Un diario dettagliato a portata di ricordo: l’ipermemoria
Otto soggetti con ipermemoria e ventuno con normali doti mnemoniche. Un ricordo datato e uno studio funzionale dell’encefalo. Il lavoro tutto italiano, pubblicato sulla rivista Cortex, indaga la dimensione temporale dei ricordi e apre a nuove prospettive per la ricerca nel campo della neuroriabilitazione della memoria
“La memoria è il diario che ciascuno di noi porta sempre con sé”, diceva Oscar Wilde. Eppure, quante volte cercando di ricordare qualcosa che ci è accaduto troviamo tutto un po’ confuso? Non è certo il caso di chi è dotato di una memoria autobiografica superiore e ricorda la maggior parte degli eventi della propria esistenza. Tecnicamente la condizione si chiama ipertimesia o Hsam (Highly Superior Autobiographical Memory): uno studio italiano pubblicato sulla rivista Cortex, coordinato dal Dipartimento di Fisiologia e Farmacologia “Vittorio Erspamer” di Sapienza Università di Roma, condotto nei laboratori della Fondazione Santa Lucia Ircss di Roma, con la collaborazione dell’Istituto Superiore di Sanità e dell’Università di Perugia, ha indagato la memoria di 8 soggetti italiani con Hsam. “La memoria autobiografica conferisce una dimensione temporale alla nostra esistenza”, dicono gli autori, e “per la prima volta sono stati studiati i meccanismi neurobiologici associati alla dimensione temporale dei ricordi”.
La memoria di queste persone, per comprenderne meglio il funzionamento, è stata confrontata con quella di ventuno soggetti senza deficit o particolari doti mnemoniche, ossia con una memoria normale. A tutti è stato chiesto di ricordare un evento della propria vita, indietro nel tempo di almeno venti anni; durante la rievocazione è stata eseguita, real time, una risonanza magnetica funzionale dell’encefalo. Sono state così individuate le aree encefaliche maggiormente coinvolte nel processo. Inoltre, nei soggetti ipermemori è stata effettuata anche l’innovativa Multivoxel Pattern Analysis (Mvpa). Questo metodo permette di analizzare l’esperienza percettiva del soggetto, in questo caso la rievocazione dell’evento, dovuta all’attivazione neuronale nelle regioni encefaliche interessate, fornendone una migliore rappresentazione.
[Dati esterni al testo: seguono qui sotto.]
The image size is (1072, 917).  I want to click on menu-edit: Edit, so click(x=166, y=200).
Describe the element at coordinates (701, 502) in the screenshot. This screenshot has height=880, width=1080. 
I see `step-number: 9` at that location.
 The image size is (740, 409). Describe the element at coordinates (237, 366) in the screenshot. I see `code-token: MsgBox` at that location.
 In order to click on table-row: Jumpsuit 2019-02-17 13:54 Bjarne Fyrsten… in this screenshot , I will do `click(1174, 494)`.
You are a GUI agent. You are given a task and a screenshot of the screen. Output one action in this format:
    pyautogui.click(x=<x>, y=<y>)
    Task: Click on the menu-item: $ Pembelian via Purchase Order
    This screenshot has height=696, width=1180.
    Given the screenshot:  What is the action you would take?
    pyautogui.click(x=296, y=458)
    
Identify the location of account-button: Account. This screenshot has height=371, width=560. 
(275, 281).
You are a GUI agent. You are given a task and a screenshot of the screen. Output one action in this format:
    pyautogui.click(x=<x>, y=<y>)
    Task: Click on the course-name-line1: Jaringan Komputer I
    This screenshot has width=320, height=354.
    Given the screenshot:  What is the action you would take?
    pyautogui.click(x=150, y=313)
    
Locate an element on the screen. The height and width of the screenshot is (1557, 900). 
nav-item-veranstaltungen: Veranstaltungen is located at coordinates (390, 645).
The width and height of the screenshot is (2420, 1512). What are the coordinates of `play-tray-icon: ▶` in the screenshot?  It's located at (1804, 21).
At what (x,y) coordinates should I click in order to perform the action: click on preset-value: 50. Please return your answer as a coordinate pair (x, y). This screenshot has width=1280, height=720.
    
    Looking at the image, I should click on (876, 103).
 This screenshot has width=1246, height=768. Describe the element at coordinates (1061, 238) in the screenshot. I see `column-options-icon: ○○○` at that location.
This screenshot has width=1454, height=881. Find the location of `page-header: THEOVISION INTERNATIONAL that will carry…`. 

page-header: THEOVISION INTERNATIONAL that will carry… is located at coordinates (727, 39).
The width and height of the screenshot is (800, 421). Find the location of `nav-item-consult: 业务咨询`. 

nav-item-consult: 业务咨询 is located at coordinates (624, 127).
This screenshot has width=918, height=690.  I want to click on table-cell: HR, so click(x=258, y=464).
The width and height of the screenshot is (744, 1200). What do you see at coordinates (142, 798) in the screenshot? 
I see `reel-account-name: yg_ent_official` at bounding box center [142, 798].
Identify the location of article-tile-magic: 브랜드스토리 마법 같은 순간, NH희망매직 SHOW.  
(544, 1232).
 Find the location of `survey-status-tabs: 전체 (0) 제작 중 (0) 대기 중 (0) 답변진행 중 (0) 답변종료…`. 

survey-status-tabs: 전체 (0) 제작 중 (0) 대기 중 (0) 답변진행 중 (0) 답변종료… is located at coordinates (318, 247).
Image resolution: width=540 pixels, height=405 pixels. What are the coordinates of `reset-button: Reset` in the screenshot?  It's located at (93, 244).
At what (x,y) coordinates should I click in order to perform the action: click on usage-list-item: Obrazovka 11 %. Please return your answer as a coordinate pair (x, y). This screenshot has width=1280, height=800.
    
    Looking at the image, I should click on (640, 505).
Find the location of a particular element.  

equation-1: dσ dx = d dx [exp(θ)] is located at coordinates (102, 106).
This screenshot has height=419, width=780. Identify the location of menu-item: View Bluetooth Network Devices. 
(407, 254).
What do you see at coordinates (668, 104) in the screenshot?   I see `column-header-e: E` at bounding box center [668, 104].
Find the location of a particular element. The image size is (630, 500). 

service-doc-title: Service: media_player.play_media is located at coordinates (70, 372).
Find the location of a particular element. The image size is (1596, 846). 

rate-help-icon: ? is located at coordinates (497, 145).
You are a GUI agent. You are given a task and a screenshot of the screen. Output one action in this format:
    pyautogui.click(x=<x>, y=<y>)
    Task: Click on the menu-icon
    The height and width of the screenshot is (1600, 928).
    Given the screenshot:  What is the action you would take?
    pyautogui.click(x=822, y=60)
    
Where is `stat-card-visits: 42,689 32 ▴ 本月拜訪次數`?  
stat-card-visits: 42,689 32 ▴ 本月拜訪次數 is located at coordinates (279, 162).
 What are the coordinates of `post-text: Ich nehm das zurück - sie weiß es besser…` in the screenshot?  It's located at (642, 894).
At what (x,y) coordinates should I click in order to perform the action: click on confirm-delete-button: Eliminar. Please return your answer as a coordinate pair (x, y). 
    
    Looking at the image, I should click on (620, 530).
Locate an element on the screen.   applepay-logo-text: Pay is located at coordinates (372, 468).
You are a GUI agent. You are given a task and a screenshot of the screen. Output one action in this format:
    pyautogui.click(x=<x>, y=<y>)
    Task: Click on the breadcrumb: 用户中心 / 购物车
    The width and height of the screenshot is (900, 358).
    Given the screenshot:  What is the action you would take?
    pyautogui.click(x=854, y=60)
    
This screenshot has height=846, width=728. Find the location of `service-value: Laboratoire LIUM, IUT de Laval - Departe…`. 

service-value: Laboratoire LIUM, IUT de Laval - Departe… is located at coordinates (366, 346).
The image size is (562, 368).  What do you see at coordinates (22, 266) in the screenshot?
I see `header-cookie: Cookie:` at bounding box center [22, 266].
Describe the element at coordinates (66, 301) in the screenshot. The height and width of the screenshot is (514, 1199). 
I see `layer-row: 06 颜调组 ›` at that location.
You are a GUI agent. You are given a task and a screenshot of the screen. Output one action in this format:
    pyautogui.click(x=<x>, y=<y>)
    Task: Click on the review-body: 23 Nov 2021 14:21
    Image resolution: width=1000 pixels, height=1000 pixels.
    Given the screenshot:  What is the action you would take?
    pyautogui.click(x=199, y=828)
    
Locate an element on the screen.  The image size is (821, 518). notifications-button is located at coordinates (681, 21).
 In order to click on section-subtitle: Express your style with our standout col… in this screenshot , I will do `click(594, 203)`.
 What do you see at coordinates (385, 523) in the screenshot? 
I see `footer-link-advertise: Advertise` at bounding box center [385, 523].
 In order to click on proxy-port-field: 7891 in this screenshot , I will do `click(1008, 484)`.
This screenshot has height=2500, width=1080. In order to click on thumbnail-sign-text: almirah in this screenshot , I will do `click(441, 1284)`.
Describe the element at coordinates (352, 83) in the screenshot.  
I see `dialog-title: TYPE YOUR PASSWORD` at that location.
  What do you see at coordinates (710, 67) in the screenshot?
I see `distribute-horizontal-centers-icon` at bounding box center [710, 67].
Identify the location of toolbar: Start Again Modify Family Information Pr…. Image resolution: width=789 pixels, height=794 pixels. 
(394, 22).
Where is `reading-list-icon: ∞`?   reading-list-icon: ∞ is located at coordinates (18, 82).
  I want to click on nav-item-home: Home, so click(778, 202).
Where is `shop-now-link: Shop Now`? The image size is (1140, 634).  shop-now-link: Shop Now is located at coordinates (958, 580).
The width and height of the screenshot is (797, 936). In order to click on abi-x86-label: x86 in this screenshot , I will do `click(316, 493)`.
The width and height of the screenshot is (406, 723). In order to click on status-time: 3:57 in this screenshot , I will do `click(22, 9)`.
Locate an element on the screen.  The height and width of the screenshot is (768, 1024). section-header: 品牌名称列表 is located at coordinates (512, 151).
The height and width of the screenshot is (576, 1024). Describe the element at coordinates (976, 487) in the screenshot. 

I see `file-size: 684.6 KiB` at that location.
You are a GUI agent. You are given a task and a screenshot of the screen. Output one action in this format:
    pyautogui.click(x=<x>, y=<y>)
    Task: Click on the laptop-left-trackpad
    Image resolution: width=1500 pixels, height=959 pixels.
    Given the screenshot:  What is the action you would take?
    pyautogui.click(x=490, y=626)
“Le persone con ipermemoria presentano un’elevata attivazione specifica – soprattutto per i ricordi autobiografici più vecchi – della porzione ventro-mediale della corteccia prefrontale, un’area ritenuta coinvolta nell’organizzazione delle funzioni cognitive superiori”, spiegano gli autori, “regione che sembra essere meno interessata nei soggetti con una memoria normale, tanto da far confondere sulla dimensione temporale del ricordo”. Ciò chiarirebbe perché in queste persone “alcuni ricordi restano indistinti e sfocati”. Lo studio di persone dotate di ipermemoria autobiografica ha dunque consentito di identificare le aree dell’encefalo che permettono di “datare” i ricordi.
La comprensione delle doti speciali di queste persone, poche in Italia come nel resto del mondo, è importante, ma la vera forza del lavoro è nelle implicazioni dei risultati ottenuti. Le conoscenze acquisite rappresentano un ponte verso altri studi. Si apre la prospettiva di nuove ricerche nel campo della neuroriabilitazione della memoria per i pazienti con lesioni del sistema nervoso centrale, poiché, concludono gli autori, “la comprensione dei sistemi neurobiologici alla base dell’iper-funzionamento della memoria può fornire una mappa delle aree da stimolare in persone con deficit o lesioni neurologiche per il ripristino di un adeguato funzionamento della memoria”.